| Directions for this task |
From the line that contains "Given: Click the voice search microphone" down to the last line of the entries, repeat every line exactly. Do not carry over the pictures.
** Data supplied follows **
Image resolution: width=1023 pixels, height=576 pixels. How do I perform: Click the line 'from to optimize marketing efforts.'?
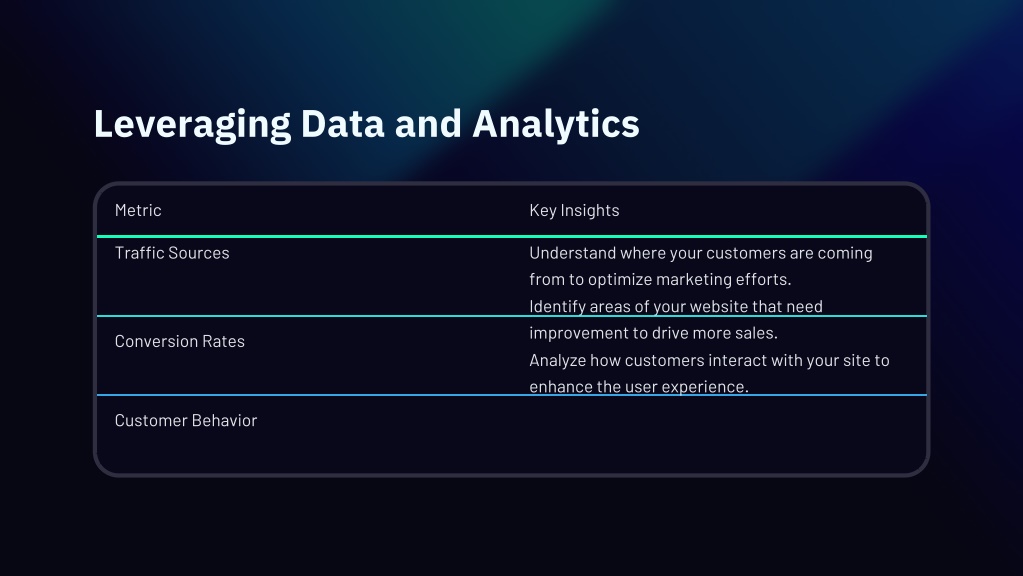coord(660,279)
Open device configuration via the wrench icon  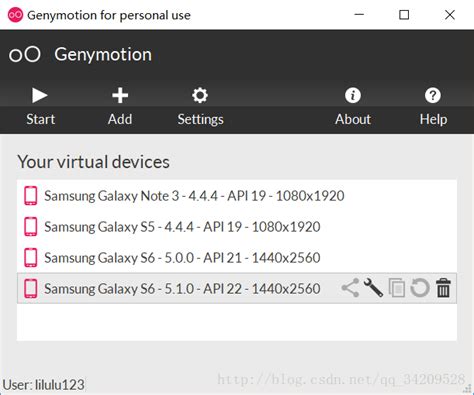(373, 288)

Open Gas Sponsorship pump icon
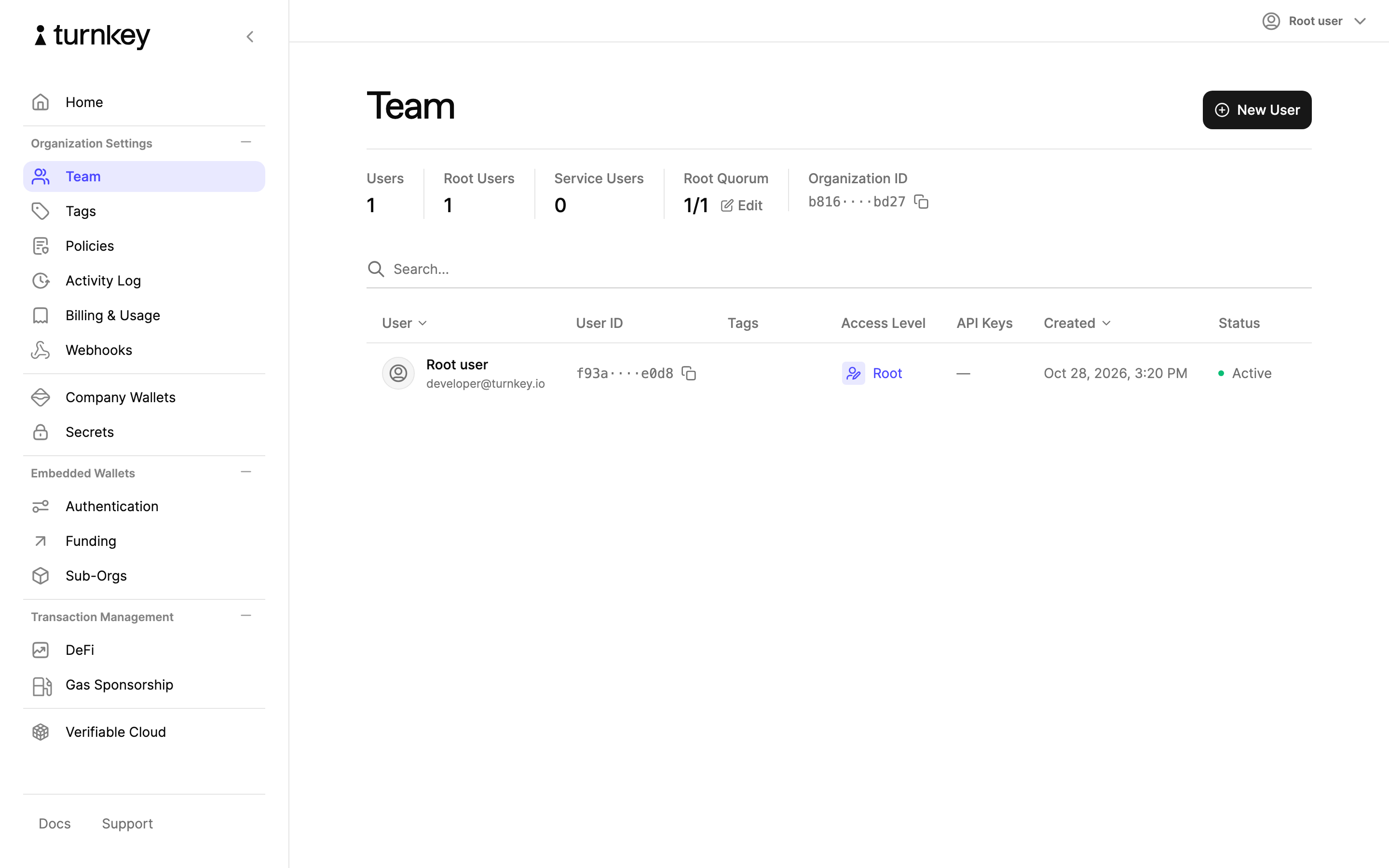(x=42, y=685)
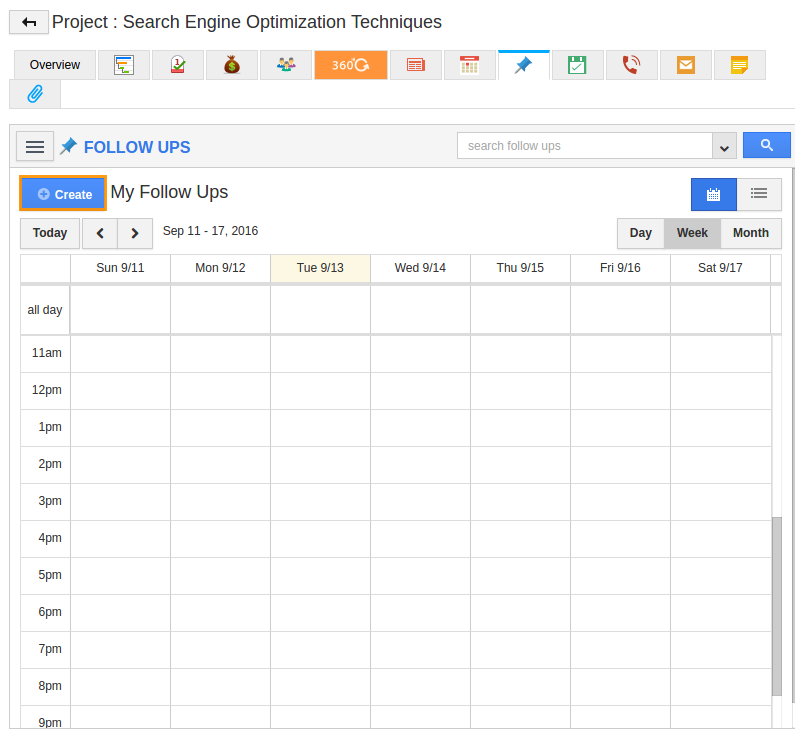Open the paperclip attachments tab
795x733 pixels.
(35, 94)
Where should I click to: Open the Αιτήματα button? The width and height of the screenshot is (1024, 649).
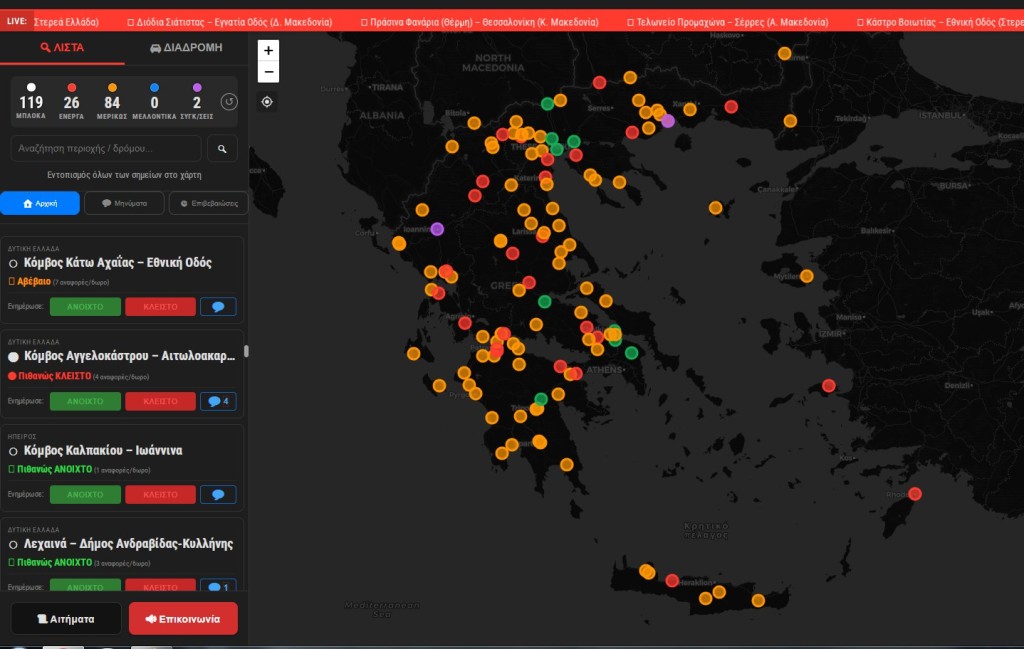pyautogui.click(x=66, y=619)
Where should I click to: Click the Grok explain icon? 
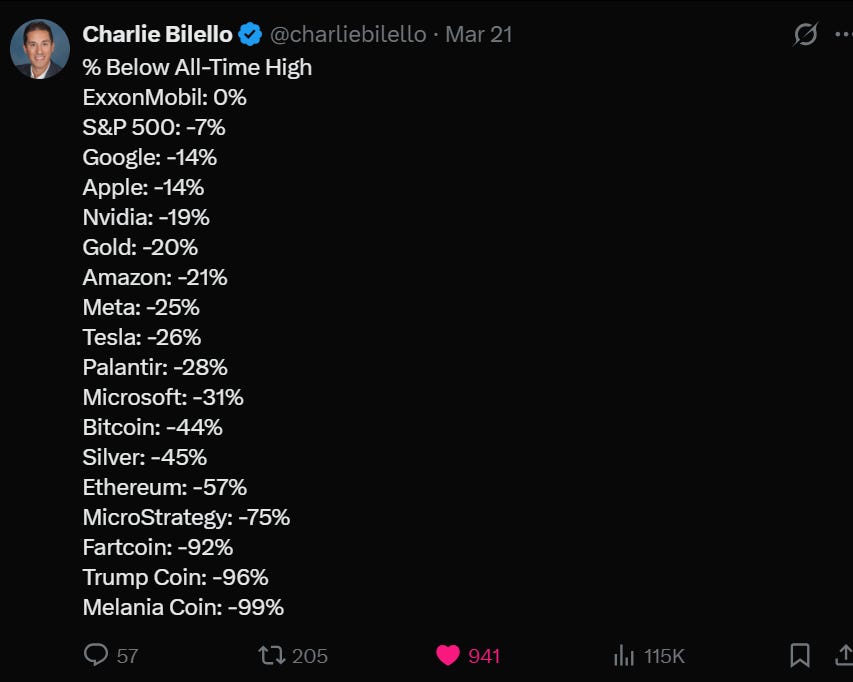(x=805, y=34)
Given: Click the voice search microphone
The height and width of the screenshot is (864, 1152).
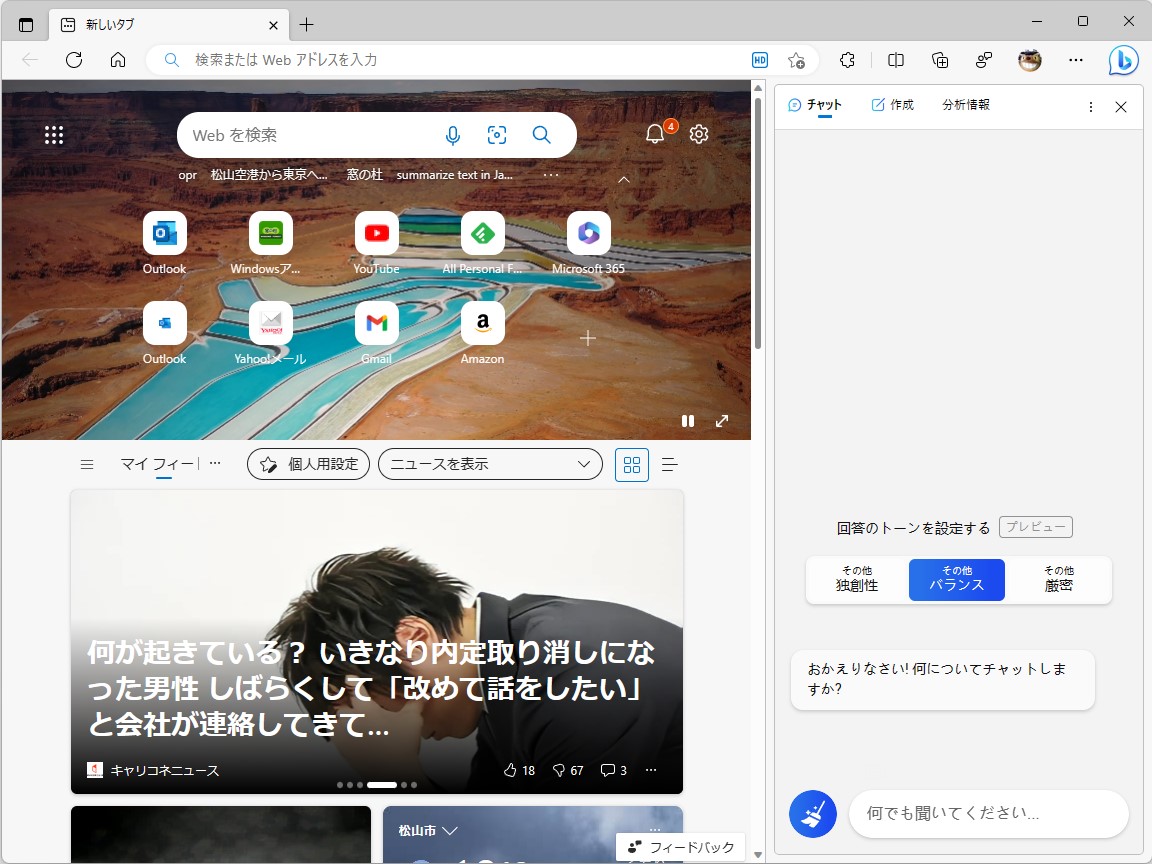Looking at the screenshot, I should (x=453, y=134).
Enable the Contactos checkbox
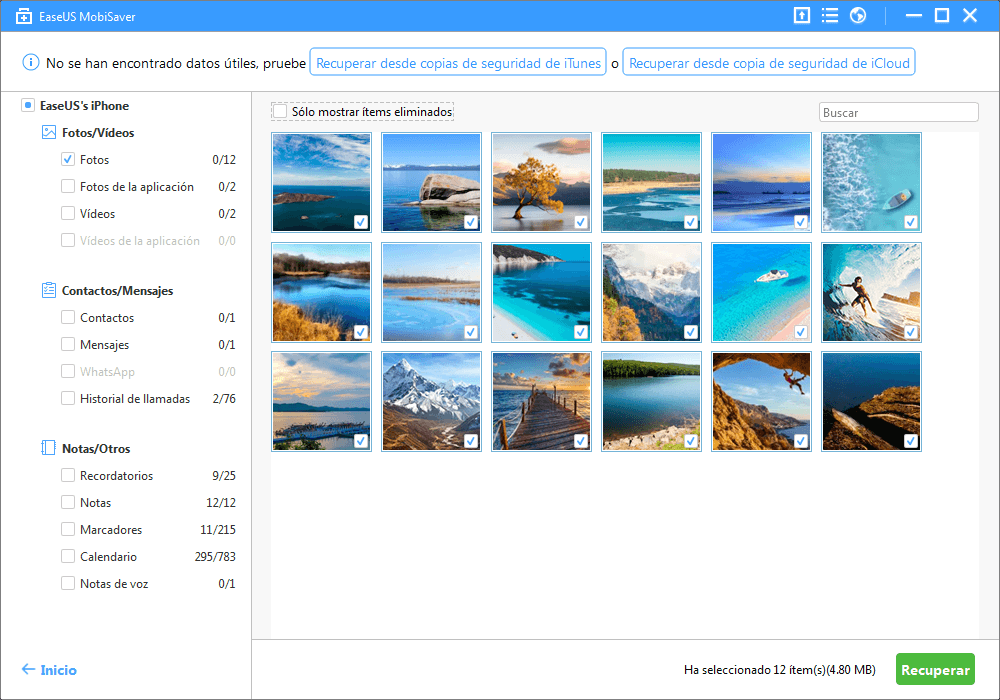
** End of Data supplied **
| Result of this task |
Given: Click the voice search microphone
The height and width of the screenshot is (864, 1152).
Looking at the screenshot, I should (x=453, y=134).
Enable the Contactos checkbox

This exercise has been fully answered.